Entries taken from a collection:
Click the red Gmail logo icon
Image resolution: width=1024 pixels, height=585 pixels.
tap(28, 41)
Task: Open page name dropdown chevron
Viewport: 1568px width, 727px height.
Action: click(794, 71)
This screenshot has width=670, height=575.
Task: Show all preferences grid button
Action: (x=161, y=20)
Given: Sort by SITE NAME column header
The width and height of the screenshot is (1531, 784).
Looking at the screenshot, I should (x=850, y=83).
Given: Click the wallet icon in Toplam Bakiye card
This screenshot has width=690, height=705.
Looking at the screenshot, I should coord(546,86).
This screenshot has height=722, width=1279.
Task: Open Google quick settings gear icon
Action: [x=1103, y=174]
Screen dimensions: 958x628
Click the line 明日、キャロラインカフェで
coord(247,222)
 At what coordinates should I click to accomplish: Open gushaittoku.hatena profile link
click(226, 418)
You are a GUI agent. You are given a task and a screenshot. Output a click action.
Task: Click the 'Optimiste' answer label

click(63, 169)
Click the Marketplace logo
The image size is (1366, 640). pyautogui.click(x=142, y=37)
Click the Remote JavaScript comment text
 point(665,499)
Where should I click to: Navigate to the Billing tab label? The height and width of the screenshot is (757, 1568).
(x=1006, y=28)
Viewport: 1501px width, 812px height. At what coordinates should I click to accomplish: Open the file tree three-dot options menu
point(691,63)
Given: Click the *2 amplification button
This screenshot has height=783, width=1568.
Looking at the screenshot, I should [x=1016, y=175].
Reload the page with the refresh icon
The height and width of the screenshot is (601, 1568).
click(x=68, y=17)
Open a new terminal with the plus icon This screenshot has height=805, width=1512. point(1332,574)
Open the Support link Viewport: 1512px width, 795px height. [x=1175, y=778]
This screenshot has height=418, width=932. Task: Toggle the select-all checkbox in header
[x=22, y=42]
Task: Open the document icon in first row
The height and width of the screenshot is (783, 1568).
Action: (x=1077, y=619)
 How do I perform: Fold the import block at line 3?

▸ TASK TO CARRY OUT:
Rewrite the whole listing with "Viewport" swapped for "Window size" everywhere it appears, leaving everything else the same.

▸ ANSWER FOR THE TASK:
Click the red Gmail logo icon
Image resolution: width=1024 pixels, height=585 pixels.
tap(28, 41)
Task: Open page name dropdown chevron
Window size: 1568px width, 727px height.
Action: click(794, 71)
This screenshot has width=670, height=575.
Task: Show all preferences grid button
Action: (x=161, y=20)
Given: Sort by SITE NAME column header
The width and height of the screenshot is (1531, 784).
Looking at the screenshot, I should (x=850, y=83).
Given: Click the wallet icon in Toplam Bakiye card
This screenshot has width=690, height=705.
Looking at the screenshot, I should coord(546,86).
This screenshot has height=722, width=1279.
Task: Open Google quick settings gear icon
Action: [x=1103, y=174]
Screen dimensions: 958x628
Click the line 明日、キャロラインカフェで
coord(247,222)
 At what coordinates should I click to accomplish: Open gushaittoku.hatena profile link
click(226, 418)
You are a GUI agent. You are given a task and a screenshot. Output a click action.
Task: Click the 'Optimiste' answer label

click(63, 169)
Click the Marketplace logo
The image size is (1366, 640). pyautogui.click(x=142, y=37)
Click the Remote JavaScript comment text
 point(665,499)
Where should I click to: Navigate to the Billing tab label? The height and width of the screenshot is (757, 1568).
(x=1006, y=28)
Window size: 1501px width, 812px height. At what coordinates should I click to accomplish: Open the file tree three-dot options menu
point(691,63)
Given: Click the *2 amplification button
This screenshot has height=783, width=1568.
Looking at the screenshot, I should [x=1016, y=175].
Reload the page with the refresh icon
The height and width of the screenshot is (601, 1568).
click(x=68, y=17)
Open a new terminal with the plus icon This screenshot has height=805, width=1512. point(1332,574)
Open the Support link Window size: 1512px width, 795px height. [x=1175, y=778]
This screenshot has height=418, width=932. Task: Toggle the select-all checkbox in header
[x=22, y=42]
Task: Open the document icon in first row
The height and width of the screenshot is (783, 1568).
Action: (x=1077, y=619)
 How do I perform: Fold the import block at line 3?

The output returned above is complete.